New laws governing the setting and submission of Libor were introduced in 2012, providing welcome clarity and establishing criminal penalties for misleading actions in connection with financial benchmarks.
These new criminal offences were only introduced after the Libor scandal had occurred. Consequently, UK prosecutors have had to pursue alleged rate riggers by wheeling out the old chestnut of “conspiracy to defraud”, long a favourite among prosecutors due to its vast ambit. In other quarters, the offence has come in for close scrutiny and vigorous criticism. Most notably, the Law Commission recommended abolishing conspiracy to defraud over a decade ago, concluding that the “prosecutor’s darling” has “no place in a coherent criminal law”. The need for greater transparency, clarity and codification of criminal law in relation to fraud was first highlighted by the Law Commission as far back as the 1970s.

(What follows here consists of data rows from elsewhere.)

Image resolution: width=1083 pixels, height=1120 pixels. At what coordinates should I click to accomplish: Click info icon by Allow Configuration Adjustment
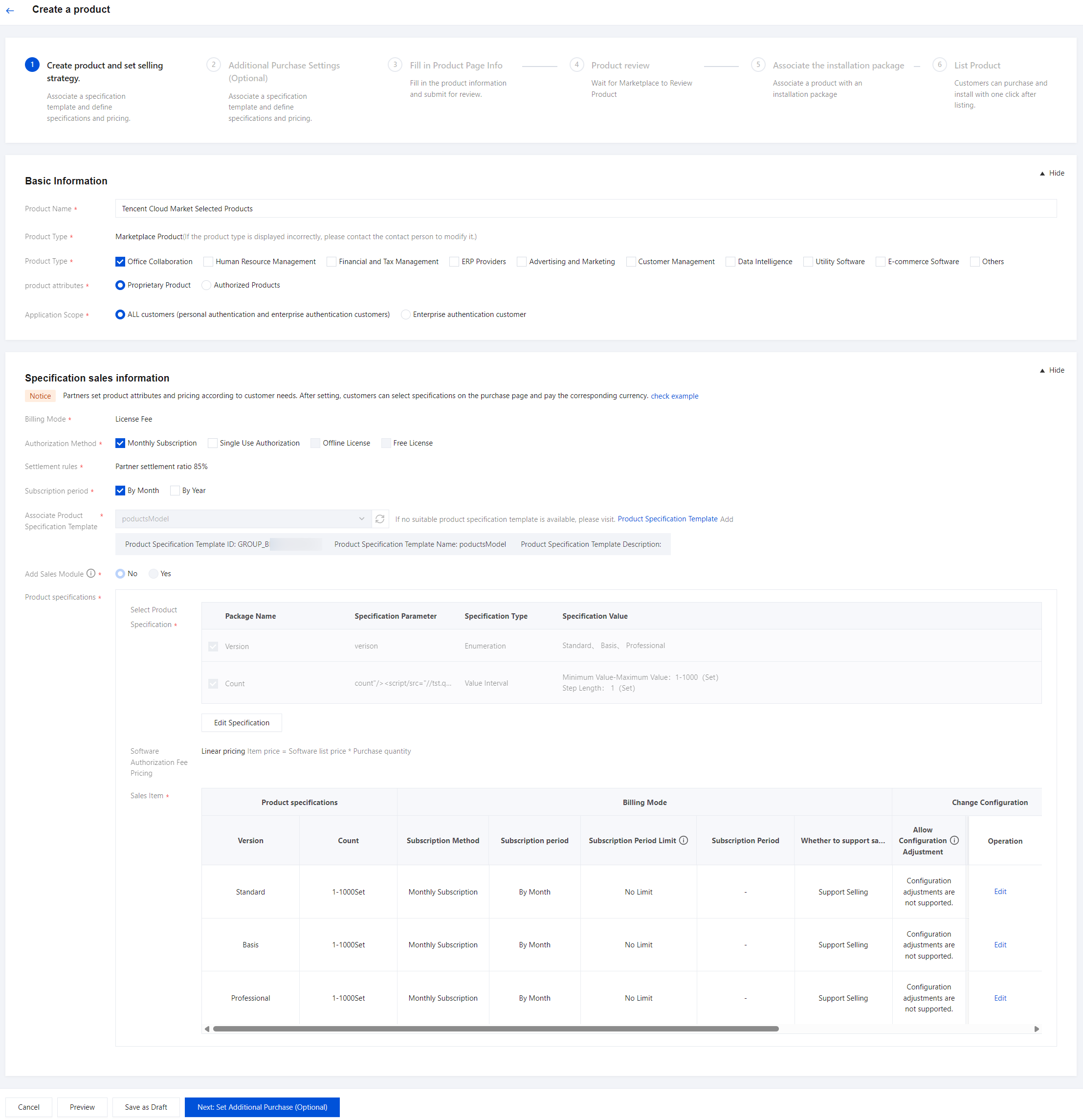point(954,841)

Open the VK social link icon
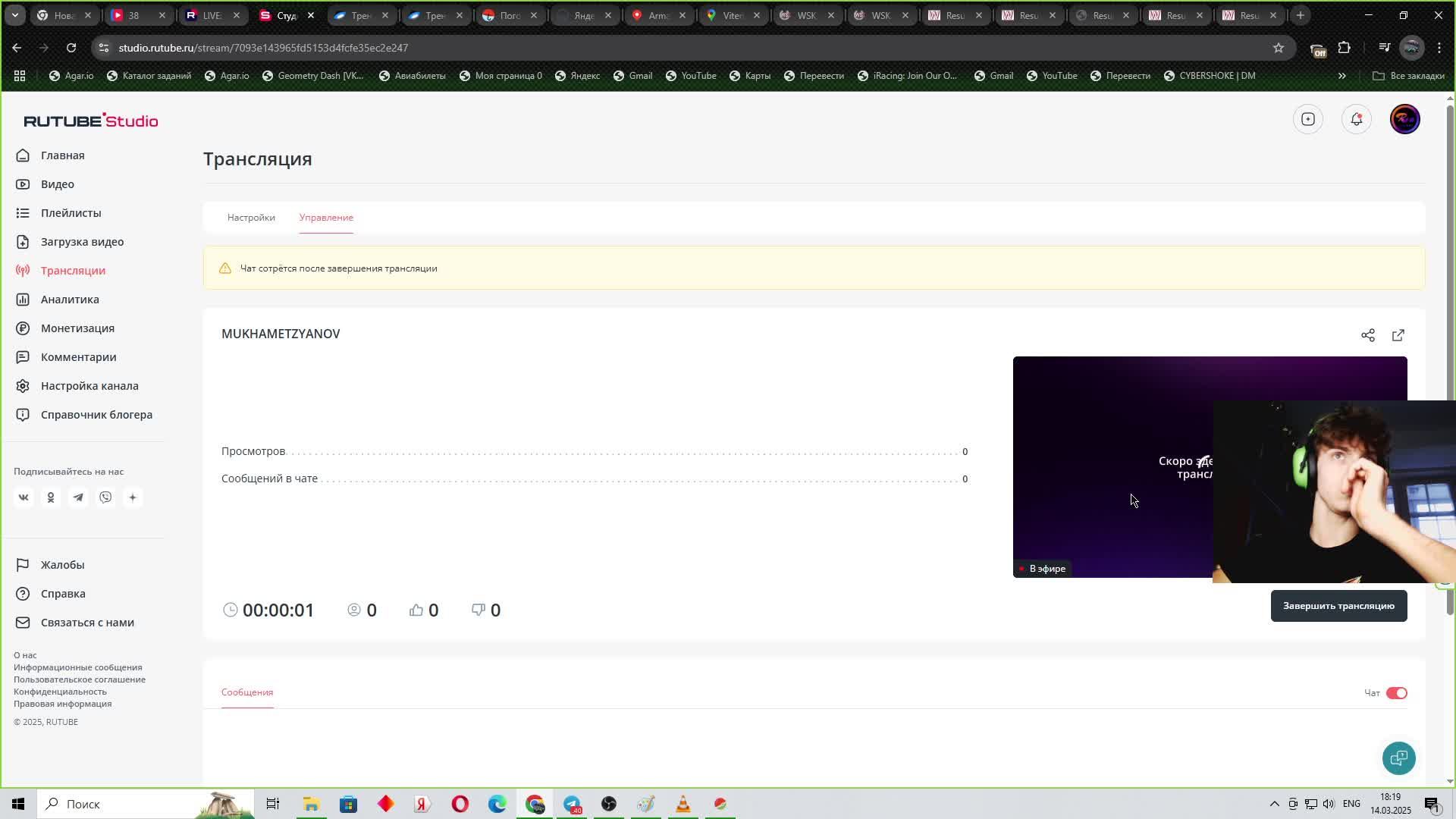(x=24, y=497)
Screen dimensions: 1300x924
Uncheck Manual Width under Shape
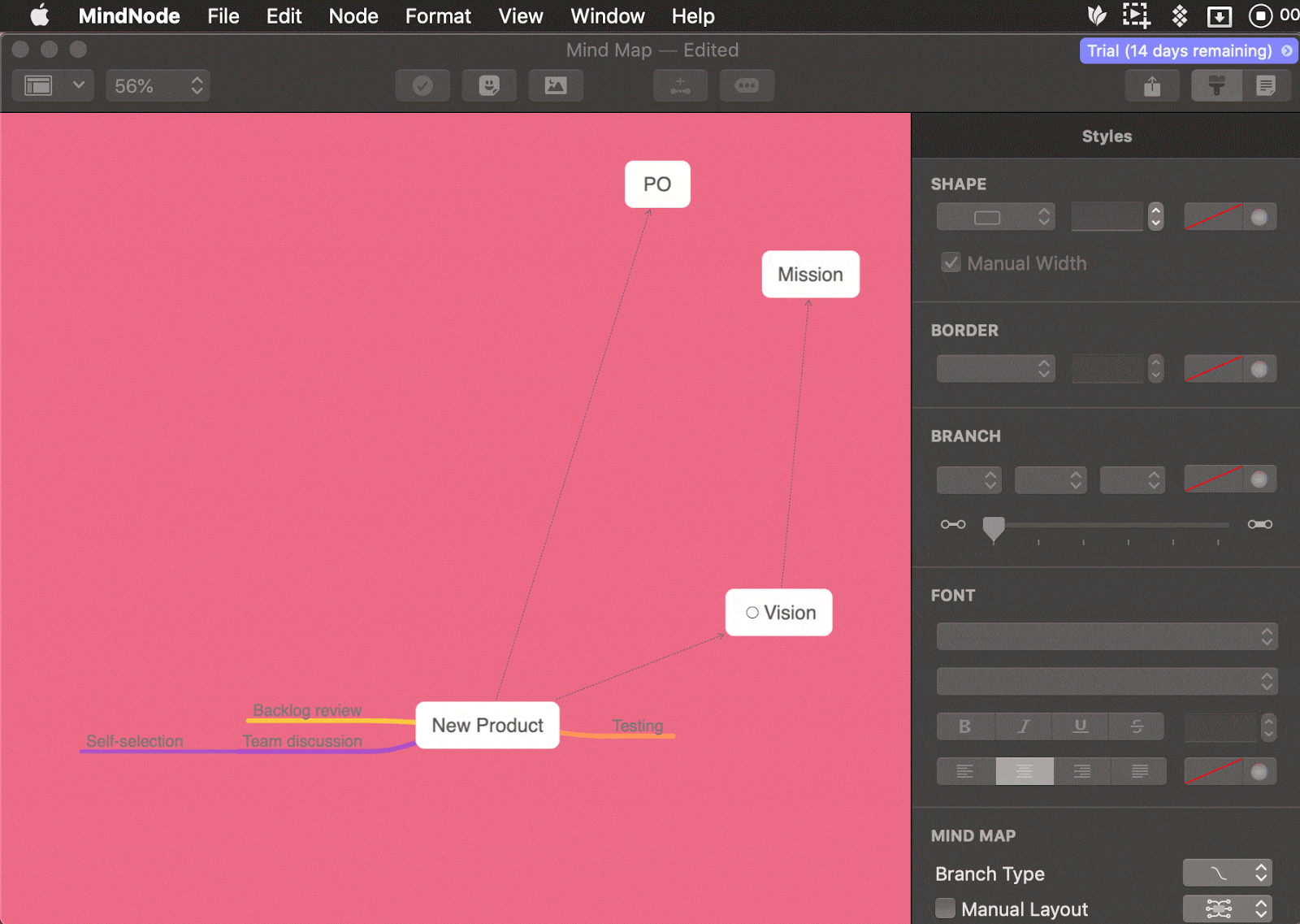pyautogui.click(x=951, y=262)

Reliance on such a broad offence as conspiracy to defraud would be unlikely in a country like Germany. This is due to constitutional safeguards that set clear limits on the application of criminal law, in particular by requiring Rechtssicherheit, the principle of legal certainty.
Among other protections which this principle affords is a ban on treating conduct as criminal unless it was clearly proscribed before it took place. And unlike the UK, where criminal trials culminate with a jury deliberating in complete secrecy, German trials are conducted by judges alone. Their reasoned decisions are subject to a high degree of appellate scrutiny for general coherence and for compliance with the German Constitution.

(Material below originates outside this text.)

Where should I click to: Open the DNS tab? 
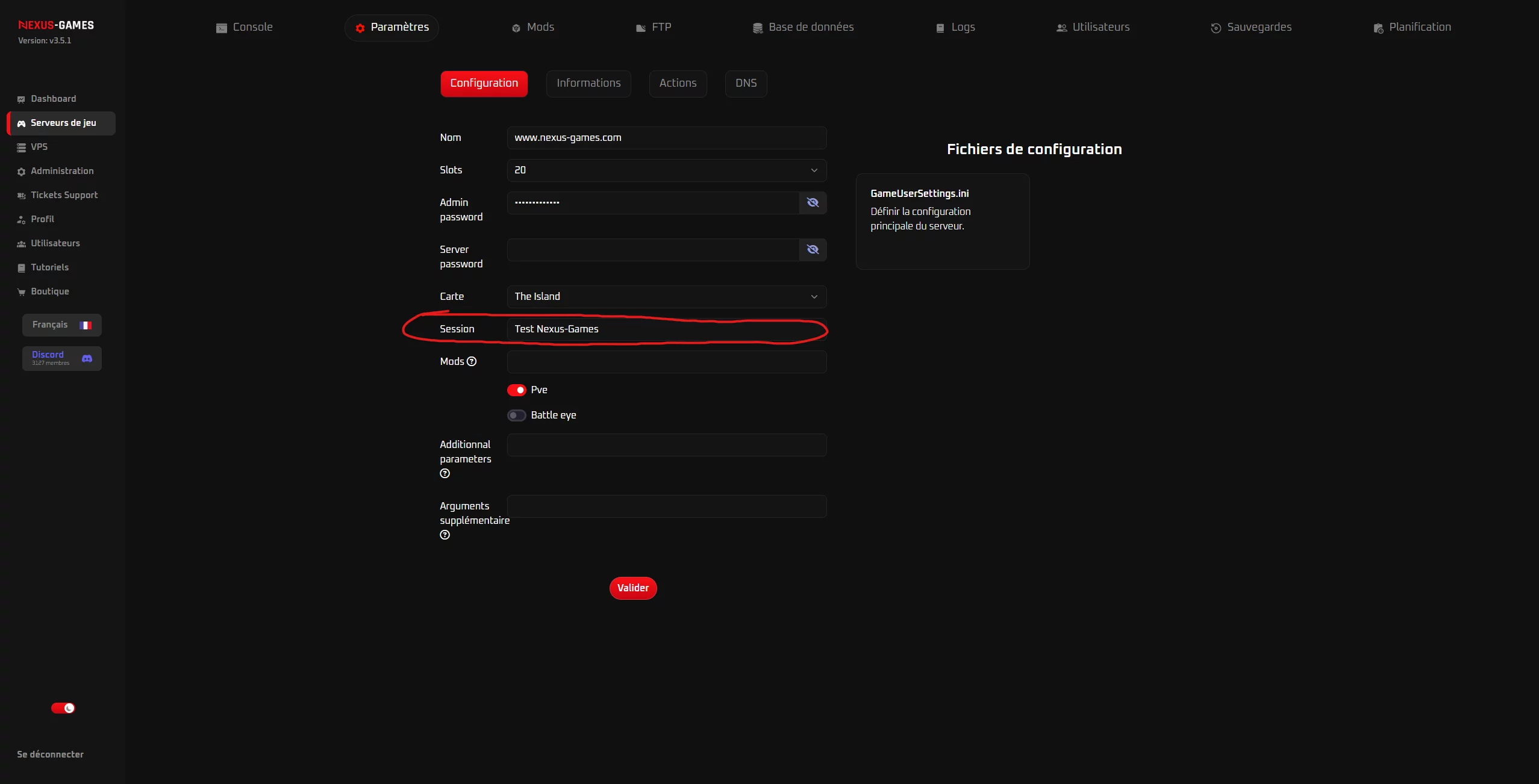point(745,83)
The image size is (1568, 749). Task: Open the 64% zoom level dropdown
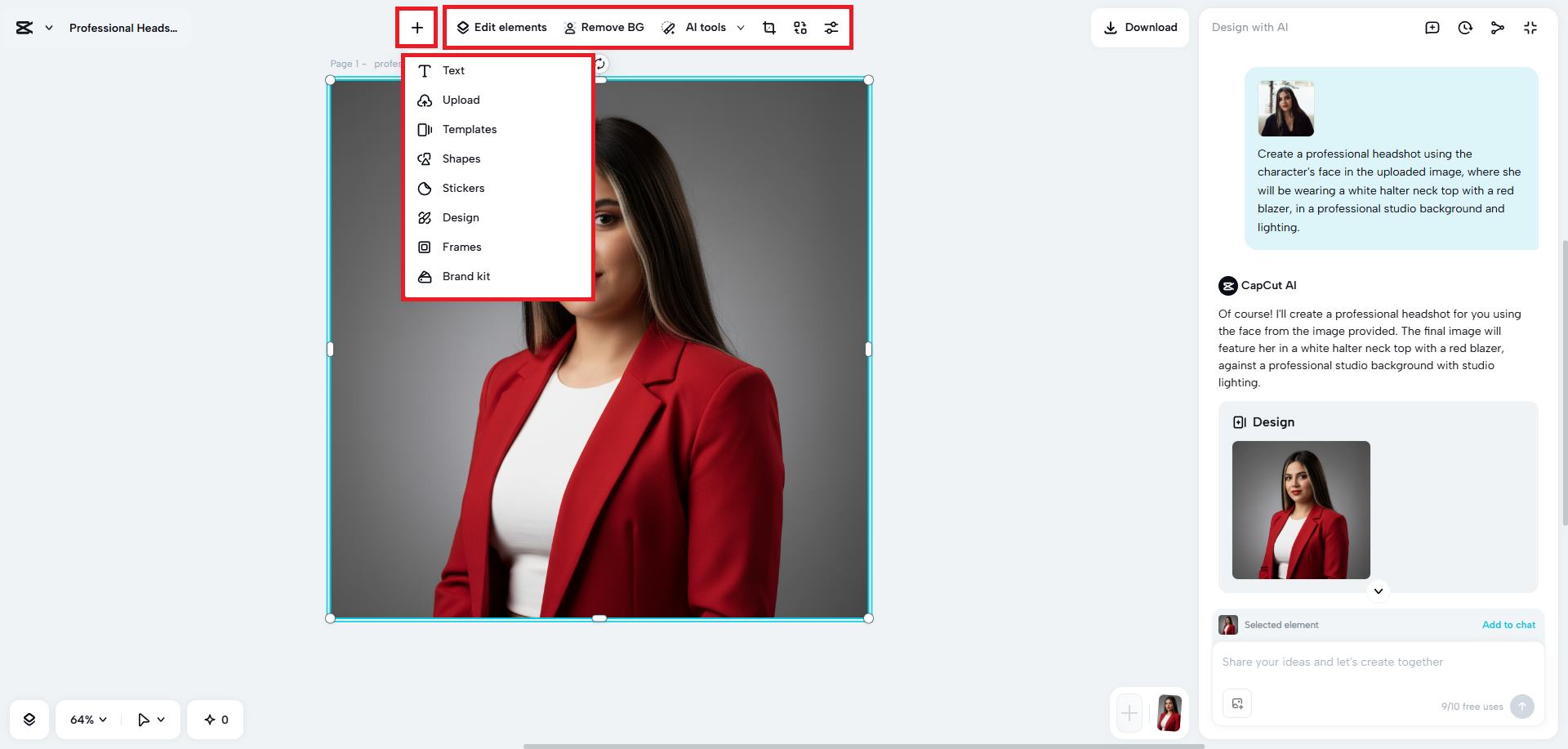point(87,720)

The pervasive influence of constitutional dictates was apparent in a judgment by the Frankfurt Labor Court, ordering Deutsche Bank to reinstate four traders who had been dismissed from their positions following a probe into rate rigging, specifically Euribor and Swiss Franc Libor. In its judgment, the Court found indications that the terminated staff wrongfully took colleagues’ derivative trading positions into account when deciding which rates to submit. However, the Court sided with the defendant traders, lambasting the bank’s operational structures and the inadequate Euribor guidelines on rate submissions. The traders were reinstated and even awarded some $500,000 in back pay.
Similar criticisms could be levelled at the Libor guidelines issued by the British Bankers’ Association, which did little to control a market environment that the former governor of the Bank of England Sir Mervyn (now Lord) King later called “dysfunctional”. King described the situation succinctly in referring to discussions around Libor in November 2008, when he said “everyone was concerned about what Libor meant at that stage”.

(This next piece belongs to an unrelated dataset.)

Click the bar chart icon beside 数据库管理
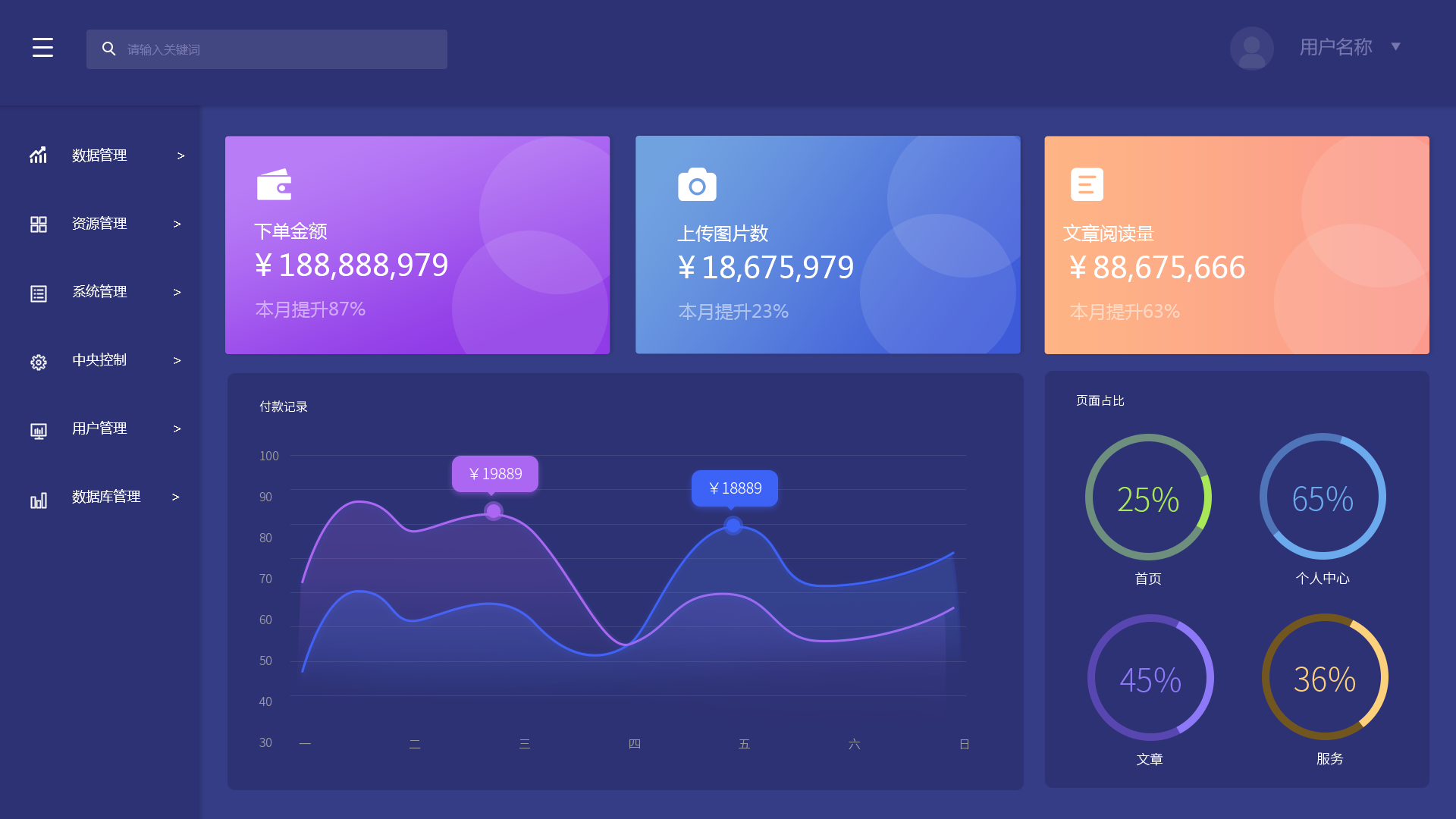1456x819 pixels. click(x=39, y=500)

For all the stereotypes of English liberalism, it is UK prosecutors who have set the pace in Europe in pursuing individuals over rate rigging.
The London Libor trials will showcase Britain’s fixation on punishment when they commence. If the Libor prosecutions are unsuccessful, the offence of conspiracy to defraud may finally be expunged from the English common law. Before that happens, at least 13 individuals – and possibly more – must withstand lengthy trials. They face prosecutors wielding an ungainly offence previously censured by the Law Commission for being so wide that it offers little guidance on the difference between lawful and fraudulent conduct.
Ben Rose is a UK criminal lawyer and founding partner of law firm Hickman & Rose. Charles Kuhn is a barrister at Hickman & Rose.